Ranking 5 injured Yankees by potential playoff impact
By Adam Weinrib
The New York Yankees used a four-game set against the Boston Red Sox in the Bronx to expel some demons of recent postseasons past, clinching a playoff berth that once seemed in peril while surging ahead in the AL East chase.
Now, the focus in New York is on maintaining momentum while integrating returning stars, rather than desperately treading water as more and more important players disappeared.

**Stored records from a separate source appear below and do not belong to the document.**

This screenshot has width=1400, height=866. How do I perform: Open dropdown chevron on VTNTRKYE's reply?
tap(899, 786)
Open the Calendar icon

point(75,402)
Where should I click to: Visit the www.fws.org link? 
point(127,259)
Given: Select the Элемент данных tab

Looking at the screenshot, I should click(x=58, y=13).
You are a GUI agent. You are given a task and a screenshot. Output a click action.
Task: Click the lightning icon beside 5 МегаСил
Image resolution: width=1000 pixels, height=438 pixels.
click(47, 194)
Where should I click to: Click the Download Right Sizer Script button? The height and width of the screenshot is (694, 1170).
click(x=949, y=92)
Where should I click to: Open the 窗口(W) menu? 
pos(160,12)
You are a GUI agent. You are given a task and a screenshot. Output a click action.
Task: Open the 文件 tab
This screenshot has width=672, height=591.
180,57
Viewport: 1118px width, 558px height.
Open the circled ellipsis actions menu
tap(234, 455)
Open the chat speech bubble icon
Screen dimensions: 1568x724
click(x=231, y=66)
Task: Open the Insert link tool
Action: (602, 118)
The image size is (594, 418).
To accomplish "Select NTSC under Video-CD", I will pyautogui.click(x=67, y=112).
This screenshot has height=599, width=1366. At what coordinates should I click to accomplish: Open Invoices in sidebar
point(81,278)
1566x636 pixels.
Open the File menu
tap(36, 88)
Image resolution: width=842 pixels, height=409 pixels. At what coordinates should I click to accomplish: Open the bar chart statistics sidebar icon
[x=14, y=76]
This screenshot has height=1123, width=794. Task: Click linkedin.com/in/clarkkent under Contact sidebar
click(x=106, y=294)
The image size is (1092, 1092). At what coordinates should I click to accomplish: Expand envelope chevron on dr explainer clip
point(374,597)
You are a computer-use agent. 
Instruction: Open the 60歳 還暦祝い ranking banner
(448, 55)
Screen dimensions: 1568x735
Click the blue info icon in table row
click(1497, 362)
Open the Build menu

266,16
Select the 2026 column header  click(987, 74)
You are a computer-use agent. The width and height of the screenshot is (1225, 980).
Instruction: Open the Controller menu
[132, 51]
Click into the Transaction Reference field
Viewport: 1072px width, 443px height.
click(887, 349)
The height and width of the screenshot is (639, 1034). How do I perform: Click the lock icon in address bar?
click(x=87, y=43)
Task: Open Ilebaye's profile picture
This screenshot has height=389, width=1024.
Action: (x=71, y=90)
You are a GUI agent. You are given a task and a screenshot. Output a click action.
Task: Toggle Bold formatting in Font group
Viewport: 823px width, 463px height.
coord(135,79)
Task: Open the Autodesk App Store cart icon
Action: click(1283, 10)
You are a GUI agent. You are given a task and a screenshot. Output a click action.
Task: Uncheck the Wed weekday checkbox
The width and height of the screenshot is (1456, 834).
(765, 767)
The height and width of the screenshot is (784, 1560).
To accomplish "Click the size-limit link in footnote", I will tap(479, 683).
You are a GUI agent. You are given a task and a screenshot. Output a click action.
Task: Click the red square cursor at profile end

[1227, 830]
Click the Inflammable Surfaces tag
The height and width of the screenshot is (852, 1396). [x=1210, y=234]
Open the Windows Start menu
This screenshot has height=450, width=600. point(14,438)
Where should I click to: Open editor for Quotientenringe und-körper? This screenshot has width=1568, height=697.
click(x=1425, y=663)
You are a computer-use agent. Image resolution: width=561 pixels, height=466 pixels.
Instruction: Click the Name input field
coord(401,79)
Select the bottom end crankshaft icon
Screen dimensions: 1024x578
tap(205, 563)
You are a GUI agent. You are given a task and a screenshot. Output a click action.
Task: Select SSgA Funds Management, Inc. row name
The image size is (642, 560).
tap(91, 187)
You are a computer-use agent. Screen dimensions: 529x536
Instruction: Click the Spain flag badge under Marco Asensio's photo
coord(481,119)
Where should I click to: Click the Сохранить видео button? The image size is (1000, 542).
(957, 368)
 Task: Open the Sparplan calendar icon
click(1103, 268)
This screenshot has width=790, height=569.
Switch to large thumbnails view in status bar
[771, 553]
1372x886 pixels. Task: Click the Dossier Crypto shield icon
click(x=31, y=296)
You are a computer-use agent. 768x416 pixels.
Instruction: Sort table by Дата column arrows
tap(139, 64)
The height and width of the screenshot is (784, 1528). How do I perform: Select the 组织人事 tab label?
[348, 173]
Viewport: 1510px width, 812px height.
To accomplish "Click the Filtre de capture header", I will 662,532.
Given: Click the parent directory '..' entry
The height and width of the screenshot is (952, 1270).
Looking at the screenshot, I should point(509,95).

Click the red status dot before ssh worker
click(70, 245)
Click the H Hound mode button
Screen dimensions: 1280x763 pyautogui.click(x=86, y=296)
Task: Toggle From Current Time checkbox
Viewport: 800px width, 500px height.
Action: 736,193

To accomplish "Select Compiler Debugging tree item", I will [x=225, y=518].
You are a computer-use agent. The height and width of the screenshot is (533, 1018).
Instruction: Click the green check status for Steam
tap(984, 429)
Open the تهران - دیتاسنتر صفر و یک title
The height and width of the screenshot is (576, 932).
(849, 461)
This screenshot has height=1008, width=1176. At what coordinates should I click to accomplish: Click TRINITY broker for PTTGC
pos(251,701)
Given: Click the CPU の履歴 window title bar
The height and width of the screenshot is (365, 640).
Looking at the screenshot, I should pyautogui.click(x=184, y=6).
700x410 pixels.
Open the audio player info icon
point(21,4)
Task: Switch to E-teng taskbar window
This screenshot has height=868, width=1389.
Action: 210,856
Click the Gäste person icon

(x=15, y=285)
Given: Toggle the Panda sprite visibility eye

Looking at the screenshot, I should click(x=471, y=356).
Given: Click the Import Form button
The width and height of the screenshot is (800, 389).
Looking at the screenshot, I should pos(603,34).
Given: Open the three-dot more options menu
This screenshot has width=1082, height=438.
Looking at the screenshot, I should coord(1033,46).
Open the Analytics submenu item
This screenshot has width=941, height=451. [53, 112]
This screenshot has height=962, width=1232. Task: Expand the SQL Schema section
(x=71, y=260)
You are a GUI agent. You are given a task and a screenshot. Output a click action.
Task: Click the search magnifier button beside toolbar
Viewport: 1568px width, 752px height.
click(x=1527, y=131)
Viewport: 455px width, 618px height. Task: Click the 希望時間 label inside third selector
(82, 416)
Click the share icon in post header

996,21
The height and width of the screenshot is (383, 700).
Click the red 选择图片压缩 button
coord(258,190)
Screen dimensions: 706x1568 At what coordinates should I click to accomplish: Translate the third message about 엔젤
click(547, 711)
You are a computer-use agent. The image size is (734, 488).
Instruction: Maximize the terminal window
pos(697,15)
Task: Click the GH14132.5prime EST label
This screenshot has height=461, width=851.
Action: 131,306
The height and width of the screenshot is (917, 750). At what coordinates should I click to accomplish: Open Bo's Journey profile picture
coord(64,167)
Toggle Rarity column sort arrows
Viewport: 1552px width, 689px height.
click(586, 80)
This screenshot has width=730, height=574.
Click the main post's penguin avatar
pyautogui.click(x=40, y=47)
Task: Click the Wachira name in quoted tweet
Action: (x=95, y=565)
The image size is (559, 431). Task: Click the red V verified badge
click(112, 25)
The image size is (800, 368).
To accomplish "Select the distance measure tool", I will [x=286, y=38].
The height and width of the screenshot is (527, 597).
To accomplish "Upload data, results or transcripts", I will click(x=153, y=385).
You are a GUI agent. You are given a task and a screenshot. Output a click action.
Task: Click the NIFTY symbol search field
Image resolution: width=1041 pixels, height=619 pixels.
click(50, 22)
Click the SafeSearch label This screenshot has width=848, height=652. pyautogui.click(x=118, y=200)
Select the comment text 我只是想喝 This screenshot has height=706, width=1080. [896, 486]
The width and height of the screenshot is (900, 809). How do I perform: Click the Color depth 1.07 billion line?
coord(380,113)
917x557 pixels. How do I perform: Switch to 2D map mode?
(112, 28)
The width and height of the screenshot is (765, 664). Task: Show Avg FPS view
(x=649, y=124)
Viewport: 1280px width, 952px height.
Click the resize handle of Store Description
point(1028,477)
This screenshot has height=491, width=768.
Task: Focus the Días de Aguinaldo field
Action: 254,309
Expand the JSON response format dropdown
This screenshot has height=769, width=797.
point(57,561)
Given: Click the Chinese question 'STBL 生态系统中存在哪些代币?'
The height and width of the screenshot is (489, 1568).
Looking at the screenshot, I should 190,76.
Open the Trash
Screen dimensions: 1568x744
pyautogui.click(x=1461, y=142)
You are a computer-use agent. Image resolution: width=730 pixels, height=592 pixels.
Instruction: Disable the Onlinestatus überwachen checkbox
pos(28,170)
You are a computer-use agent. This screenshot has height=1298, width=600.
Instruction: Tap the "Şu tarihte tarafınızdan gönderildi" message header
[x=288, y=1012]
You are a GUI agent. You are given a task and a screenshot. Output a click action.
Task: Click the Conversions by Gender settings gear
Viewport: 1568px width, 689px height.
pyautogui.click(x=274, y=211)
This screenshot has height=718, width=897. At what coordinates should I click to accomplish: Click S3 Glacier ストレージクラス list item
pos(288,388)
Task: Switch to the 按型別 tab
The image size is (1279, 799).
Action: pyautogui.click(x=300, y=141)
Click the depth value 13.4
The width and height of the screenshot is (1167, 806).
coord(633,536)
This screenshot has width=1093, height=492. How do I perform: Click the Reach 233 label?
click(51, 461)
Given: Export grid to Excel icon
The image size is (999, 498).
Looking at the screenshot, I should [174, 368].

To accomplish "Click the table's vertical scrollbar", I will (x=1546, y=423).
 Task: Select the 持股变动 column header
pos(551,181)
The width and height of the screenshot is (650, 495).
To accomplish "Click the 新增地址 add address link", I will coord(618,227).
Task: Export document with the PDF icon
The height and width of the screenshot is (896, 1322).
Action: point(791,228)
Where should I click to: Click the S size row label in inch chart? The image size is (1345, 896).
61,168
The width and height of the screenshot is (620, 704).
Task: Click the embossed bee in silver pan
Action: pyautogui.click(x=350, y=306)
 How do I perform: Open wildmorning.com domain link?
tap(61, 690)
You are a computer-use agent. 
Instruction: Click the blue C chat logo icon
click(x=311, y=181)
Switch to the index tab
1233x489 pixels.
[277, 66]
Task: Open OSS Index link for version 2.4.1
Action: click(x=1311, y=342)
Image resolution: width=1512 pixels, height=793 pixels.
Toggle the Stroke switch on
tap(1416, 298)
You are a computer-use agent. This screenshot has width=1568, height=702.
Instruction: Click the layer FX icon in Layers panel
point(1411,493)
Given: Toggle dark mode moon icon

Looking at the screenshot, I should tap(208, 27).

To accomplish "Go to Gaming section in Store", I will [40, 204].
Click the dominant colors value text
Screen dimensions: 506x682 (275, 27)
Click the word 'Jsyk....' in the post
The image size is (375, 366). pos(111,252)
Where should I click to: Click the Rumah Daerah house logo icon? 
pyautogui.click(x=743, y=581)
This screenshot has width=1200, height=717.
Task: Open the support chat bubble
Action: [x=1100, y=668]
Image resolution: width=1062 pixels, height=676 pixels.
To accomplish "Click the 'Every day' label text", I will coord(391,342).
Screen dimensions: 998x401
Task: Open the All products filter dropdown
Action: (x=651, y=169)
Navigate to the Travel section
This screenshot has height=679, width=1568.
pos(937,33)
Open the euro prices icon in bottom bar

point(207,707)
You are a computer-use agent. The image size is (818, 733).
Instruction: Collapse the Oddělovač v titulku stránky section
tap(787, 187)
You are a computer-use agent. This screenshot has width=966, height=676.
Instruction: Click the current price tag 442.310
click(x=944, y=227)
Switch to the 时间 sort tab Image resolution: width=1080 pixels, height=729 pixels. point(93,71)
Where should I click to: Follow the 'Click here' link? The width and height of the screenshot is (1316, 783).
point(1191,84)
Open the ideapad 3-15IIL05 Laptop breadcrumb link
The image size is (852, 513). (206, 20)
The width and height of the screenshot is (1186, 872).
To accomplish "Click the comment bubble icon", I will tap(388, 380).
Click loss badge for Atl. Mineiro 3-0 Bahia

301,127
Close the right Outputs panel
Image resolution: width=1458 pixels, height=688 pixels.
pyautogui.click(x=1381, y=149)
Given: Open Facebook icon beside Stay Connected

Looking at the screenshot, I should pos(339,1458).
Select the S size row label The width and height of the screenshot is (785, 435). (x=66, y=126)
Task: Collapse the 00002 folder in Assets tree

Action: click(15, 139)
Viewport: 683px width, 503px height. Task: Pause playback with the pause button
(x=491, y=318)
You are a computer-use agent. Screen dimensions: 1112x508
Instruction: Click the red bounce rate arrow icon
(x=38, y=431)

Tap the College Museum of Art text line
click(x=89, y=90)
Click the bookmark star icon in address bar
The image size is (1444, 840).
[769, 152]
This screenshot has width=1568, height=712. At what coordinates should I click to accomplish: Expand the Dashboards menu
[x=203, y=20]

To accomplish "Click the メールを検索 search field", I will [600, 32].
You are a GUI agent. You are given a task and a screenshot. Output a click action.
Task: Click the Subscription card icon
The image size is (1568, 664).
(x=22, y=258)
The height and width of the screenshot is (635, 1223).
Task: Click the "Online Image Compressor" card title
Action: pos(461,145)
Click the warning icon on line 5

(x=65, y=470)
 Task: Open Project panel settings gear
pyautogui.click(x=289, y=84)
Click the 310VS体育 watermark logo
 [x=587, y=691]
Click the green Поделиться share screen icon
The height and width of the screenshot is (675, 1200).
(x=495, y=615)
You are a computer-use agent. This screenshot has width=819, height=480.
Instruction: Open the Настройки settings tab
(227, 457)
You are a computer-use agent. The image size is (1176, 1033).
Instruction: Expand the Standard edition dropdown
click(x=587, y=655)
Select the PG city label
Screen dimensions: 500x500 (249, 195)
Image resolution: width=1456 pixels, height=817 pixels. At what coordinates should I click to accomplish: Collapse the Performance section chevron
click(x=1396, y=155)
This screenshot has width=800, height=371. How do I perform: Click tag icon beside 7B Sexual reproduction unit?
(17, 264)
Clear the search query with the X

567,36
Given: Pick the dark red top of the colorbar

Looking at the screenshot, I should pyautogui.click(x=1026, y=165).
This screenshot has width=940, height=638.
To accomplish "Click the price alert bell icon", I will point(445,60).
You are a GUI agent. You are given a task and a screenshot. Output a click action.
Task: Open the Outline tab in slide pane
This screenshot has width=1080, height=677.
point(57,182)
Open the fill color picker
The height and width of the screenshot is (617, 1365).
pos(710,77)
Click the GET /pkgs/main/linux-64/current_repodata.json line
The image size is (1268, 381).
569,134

Giancarlo Stanton’s extended welcome back to the lineup hasn’t gone as well as anticipated, though, creating a midseason cautionary tale for what the Yankees hope to pull off this postseason. Integration into a lineup isn’t always going to be as easy as it was with Harrison Bader. The Yankees are about to experience a midseason roster crunch right at the finish line. It won’t be as simple as it seems.
Both Aroldis Chapman and Zack Britton have come back in recent days, but neither pitcher has gotten an extended chance to work out their kinks; both returns might’ve been acts of charity rather than genuine postseason auditions.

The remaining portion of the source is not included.